Este viernes charlamos en el Noticero con Roberto Pozzo de la agrupación Paren de Fumigarnos, que se movilizaron en la Legislatura de Santa Fe por la sexta vez que se presenta un proyecto de ley para combatir el uso de agroquímicos y sus consecuencias sanitarias en las poblaciones cercanas.

«Hace diez años que bregamos por un ley vigente del año 1995, antes que empezara este proyecto de soja transgénica, un paquete tecnológico que incluye venenos en gran escala y que, en más de 20 años de vigencia de este modelo, produjo efectos altamente nocivos para las poblaciones vecinas a estos campos que usan esta forma de producir y que tienen una alta secuela de enfermedades con incidencia de cáncer, malformaciones en nacimientos, esterilidad, abortos espontáneos, alergias, hipertiroidismo e hipotiroidismo, varia veces superior al promedio en el resto del país. Por eso estamos luchando por una ley que modifique la vigente que, por lo menos, aleje las aspersiones de estos venenos. Nosotros proponemos que se aleje a 1.500 metros de las zonas pobladas y, además, de los humedales y las reservas de agua. Un poco como paliativo, porque la solución pasa por un cambio en el modelo productivo», detalla Pozzo.

Asimismo, el activista expresa que «en este momento en esas zonas se están produciendo commodities, no alimentos. Encima, envenenando a la gente y los alimentos que comemos todos los días. Ese es el motivo de nuestra lucha. Es el sexto proyecto de ley que presentamos y que está a punto de caer. Algunos ni los trataron. Este último está presentado en mayo de 2020 en la Cámara de Diputados, pasó a tres comisiones y no superó la primera, la Comisión de Medio Ambiente. Además, nunca pasó por una Comisión de Salud, y en realidad es un tema de salud. La Comisión de Medio Ambiente lo tiene desde mayo del año pasado y, a dos meses de vencerse, todavía no lo trataron. Nos dijeron que formaron una comisión bipartita y están discutiendo el proyecto» y quieren consultar a «los sectores interesados… y quiénes son: la Mesa de Enlace y la Cámara de Sanidad Agropecuaria y Fertilizantes (CASAFE), pero no nos citaron a nosotros», advierte Roberto Pozzo.

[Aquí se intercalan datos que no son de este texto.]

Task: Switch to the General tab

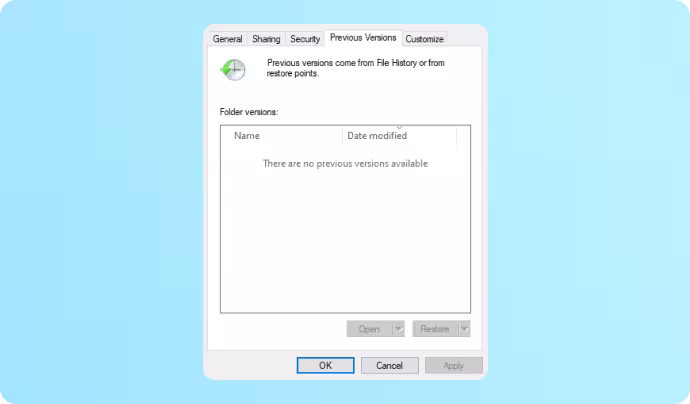Action: click(228, 39)

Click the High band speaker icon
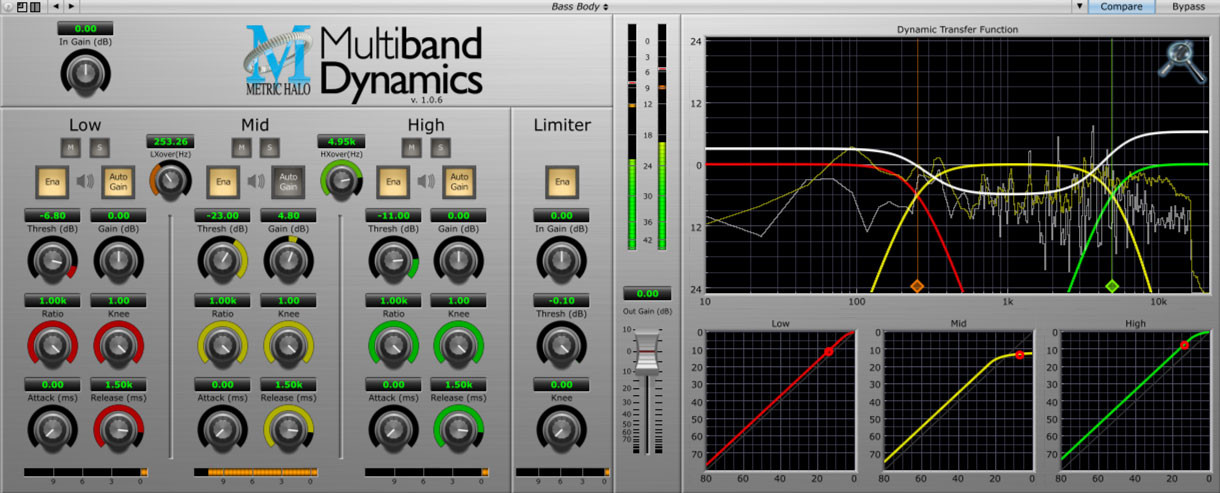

Finalmente, detalla que «el modelo sojero extrae nutrientes del suelo y se los pretende reponer con nutrientes químicos que nada tienen que ver con lo que realmente hace el propio suelo, que deja de hacerlo porque los venenos también matan las lombrices y microorganismos que son los que activan el suelo y lo mantienen rico. La misma gente del INTA advirtió al respecto que la Pampa perdió aproximadamente 40% de sus propiedades nutritivas, es tremendo lo que está pasando. Aparte de las consecuencias sobre el cambio climático, porque el modelo productivo actualmente vigente es altamente emisor de anhídrido carbónico, además de hacer que el suelo se vuelva una planicie que no absorbe agua, entonces eso trae las grandes inundaciones y, sumado a eso, la extensión de la frontera agrícola produce desmontes masivos», «es todo un combo tremendo que está todo concatenado», concluye Pozzo.